## Your goal:
Go line by line through the data below, counting each one that has "photo", and give the final count only.

**** The input ****

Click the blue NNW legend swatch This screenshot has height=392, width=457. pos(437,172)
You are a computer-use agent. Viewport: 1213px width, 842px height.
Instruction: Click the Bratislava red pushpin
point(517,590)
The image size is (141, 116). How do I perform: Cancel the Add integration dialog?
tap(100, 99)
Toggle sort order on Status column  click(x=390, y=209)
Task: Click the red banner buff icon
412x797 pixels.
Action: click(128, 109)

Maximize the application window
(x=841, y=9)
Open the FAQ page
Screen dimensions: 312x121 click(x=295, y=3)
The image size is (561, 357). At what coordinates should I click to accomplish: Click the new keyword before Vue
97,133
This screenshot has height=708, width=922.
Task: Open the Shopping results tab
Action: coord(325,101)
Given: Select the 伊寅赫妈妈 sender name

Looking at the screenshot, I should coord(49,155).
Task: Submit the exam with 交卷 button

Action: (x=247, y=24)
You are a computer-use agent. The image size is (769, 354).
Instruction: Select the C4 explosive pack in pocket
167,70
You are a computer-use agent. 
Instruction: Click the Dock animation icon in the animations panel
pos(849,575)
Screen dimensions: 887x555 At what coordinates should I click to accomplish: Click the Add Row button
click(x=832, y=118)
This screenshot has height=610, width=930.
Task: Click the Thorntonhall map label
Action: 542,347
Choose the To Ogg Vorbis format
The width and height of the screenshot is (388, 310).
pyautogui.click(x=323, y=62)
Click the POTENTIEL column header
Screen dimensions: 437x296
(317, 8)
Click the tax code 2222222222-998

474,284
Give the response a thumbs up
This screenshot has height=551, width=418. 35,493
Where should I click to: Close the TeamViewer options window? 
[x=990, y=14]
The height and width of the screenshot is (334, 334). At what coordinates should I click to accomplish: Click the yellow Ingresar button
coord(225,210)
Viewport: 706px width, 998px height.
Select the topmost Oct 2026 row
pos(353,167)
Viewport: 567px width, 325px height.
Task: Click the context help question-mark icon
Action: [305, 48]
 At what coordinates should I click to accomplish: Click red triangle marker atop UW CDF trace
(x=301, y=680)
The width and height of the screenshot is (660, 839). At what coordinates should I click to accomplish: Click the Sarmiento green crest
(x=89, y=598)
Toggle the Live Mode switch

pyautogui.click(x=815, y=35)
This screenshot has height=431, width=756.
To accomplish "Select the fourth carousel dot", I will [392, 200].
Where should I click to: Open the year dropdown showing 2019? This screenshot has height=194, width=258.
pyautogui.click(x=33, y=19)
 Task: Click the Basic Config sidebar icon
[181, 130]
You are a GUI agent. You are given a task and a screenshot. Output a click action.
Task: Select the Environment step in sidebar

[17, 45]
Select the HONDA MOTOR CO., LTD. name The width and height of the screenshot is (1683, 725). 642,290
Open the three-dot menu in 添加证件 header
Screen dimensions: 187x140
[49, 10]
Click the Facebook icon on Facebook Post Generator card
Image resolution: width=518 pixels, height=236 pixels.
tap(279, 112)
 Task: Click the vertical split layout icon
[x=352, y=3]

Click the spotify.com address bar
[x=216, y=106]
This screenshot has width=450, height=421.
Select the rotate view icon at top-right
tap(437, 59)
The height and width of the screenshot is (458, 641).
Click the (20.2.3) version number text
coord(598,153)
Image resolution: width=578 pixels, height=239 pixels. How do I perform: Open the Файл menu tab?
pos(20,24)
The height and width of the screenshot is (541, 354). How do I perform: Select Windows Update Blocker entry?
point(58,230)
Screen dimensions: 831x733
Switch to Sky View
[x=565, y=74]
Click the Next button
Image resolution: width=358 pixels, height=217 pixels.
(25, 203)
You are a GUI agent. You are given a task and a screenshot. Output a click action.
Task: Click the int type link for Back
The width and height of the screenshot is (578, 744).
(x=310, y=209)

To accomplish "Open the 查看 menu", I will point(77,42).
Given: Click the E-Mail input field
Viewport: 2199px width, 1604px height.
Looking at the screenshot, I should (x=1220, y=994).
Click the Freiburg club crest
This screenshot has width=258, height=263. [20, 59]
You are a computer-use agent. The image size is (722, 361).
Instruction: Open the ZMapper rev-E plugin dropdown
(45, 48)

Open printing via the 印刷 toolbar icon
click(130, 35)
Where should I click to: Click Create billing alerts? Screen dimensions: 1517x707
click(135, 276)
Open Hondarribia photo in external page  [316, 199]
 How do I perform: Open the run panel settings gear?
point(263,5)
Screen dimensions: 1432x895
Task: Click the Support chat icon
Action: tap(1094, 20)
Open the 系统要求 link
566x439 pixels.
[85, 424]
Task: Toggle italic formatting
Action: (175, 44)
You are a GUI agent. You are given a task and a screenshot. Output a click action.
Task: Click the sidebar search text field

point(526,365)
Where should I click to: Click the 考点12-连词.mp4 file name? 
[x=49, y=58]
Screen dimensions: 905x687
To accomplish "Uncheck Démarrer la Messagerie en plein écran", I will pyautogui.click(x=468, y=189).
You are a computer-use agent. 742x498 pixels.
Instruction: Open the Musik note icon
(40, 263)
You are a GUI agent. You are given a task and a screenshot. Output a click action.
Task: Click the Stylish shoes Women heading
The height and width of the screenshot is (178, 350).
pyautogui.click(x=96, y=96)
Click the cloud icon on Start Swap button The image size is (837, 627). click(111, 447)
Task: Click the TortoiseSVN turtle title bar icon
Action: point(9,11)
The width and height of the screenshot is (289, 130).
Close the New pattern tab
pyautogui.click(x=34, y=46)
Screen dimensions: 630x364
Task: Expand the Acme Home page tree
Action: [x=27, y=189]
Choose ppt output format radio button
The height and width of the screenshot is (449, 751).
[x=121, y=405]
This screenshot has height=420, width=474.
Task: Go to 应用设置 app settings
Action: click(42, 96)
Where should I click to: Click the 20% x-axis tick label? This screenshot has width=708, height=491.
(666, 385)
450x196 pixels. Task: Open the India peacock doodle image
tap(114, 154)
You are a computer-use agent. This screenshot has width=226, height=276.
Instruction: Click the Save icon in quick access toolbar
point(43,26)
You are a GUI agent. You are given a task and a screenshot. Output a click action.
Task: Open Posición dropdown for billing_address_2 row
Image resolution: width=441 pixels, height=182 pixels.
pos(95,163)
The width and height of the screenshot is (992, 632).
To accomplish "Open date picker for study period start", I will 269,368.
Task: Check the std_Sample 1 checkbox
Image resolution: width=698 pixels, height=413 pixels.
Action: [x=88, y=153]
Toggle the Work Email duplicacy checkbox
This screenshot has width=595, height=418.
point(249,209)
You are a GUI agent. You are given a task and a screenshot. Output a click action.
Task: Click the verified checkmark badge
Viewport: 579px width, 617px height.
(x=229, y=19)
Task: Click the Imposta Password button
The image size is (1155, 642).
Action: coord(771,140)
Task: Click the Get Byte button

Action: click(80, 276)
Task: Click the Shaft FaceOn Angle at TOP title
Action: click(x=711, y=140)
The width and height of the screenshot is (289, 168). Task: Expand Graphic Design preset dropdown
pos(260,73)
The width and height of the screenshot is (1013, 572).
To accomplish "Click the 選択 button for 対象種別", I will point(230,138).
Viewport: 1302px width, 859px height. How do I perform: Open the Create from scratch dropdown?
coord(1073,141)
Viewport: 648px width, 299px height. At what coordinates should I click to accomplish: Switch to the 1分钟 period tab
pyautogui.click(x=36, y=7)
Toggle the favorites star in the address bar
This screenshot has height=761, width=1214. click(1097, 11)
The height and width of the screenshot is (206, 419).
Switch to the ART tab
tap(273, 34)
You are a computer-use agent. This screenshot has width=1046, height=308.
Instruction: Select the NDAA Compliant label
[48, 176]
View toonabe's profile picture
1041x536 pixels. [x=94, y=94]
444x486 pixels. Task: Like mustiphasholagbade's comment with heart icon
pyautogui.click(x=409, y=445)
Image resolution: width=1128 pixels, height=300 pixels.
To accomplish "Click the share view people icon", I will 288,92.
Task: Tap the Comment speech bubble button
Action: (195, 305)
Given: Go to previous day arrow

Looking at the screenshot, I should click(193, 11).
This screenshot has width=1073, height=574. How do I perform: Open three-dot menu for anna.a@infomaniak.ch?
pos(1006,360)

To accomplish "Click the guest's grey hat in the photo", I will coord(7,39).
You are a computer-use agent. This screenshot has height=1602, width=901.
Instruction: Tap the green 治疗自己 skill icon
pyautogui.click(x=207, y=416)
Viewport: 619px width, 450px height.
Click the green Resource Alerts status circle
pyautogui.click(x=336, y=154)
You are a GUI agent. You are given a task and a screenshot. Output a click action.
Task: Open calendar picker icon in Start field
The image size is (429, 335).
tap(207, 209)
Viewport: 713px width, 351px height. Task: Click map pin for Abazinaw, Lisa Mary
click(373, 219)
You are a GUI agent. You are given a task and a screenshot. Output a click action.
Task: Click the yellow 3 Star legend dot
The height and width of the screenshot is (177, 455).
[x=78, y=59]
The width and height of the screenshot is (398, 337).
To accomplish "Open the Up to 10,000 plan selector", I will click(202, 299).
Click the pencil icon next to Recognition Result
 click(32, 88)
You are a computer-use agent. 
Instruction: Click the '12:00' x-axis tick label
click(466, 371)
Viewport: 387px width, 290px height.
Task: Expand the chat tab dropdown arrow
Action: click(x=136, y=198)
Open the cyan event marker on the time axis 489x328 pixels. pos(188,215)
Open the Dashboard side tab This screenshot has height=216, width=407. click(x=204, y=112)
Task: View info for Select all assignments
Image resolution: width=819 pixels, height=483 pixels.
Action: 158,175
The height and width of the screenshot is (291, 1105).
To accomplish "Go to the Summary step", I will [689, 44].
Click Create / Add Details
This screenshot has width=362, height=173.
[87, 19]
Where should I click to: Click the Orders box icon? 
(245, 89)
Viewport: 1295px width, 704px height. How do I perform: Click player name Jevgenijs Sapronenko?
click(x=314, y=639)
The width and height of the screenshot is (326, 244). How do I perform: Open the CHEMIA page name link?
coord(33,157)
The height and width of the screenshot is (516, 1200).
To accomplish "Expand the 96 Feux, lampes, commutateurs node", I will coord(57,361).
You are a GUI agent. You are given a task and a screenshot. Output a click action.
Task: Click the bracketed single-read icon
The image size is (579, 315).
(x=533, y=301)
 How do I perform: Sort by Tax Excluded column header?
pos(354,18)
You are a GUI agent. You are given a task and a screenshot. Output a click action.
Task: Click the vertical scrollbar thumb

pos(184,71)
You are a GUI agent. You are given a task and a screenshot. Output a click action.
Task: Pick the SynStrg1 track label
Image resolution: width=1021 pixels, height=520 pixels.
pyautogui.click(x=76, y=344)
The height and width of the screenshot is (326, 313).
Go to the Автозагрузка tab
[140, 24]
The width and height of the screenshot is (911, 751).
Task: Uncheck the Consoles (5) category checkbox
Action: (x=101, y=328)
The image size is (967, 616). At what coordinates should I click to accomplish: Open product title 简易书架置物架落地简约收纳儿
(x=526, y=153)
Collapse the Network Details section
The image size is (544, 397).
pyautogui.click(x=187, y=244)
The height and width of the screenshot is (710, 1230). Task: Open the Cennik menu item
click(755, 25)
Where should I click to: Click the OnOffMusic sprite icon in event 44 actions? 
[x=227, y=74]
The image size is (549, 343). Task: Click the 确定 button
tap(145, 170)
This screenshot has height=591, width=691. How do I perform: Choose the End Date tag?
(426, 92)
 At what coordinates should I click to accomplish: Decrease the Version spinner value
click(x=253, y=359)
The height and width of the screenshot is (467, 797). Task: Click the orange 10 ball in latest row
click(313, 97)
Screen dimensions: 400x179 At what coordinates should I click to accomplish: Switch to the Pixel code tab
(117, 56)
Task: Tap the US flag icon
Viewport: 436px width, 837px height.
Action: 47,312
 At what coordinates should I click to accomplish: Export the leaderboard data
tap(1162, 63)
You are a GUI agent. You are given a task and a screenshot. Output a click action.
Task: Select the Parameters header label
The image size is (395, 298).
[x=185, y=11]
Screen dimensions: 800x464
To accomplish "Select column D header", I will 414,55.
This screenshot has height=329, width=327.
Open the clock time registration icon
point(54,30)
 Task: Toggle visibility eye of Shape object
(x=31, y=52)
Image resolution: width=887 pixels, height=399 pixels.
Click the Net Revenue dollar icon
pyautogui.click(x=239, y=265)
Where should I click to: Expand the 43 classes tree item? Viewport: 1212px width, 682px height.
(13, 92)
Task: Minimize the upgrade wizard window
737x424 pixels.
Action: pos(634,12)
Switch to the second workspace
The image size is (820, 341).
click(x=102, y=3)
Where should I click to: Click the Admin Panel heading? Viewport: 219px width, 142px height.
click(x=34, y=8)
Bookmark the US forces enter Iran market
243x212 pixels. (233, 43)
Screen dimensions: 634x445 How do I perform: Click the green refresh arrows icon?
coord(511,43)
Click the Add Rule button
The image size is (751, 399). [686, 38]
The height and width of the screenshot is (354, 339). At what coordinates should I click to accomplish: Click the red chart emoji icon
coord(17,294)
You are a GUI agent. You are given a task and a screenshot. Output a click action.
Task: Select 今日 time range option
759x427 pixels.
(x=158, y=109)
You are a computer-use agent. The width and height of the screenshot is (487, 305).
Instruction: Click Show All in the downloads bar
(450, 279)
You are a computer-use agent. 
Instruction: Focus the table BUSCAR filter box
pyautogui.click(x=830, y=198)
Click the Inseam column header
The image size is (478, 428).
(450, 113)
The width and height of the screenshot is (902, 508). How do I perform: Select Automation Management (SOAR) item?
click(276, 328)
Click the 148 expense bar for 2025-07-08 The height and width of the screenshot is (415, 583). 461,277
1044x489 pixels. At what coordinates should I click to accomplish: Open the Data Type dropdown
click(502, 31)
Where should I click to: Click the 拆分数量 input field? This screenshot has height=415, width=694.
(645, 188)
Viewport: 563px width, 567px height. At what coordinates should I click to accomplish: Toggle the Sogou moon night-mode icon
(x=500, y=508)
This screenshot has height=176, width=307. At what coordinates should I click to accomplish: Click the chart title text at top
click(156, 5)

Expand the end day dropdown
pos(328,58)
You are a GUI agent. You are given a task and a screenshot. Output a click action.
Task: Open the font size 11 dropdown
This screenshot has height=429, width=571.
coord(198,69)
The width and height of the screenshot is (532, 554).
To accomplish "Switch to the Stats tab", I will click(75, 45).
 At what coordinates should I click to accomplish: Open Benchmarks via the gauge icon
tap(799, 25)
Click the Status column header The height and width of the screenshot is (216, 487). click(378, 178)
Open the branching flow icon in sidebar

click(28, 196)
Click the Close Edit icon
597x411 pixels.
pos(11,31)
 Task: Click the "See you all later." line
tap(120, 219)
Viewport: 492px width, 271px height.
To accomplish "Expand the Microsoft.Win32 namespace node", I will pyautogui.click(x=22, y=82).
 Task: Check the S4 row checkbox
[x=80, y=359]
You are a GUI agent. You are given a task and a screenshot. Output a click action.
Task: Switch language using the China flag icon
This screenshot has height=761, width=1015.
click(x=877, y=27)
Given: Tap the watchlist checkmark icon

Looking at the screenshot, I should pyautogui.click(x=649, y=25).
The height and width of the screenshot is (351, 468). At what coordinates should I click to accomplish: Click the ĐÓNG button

****

## Solved exercise:
2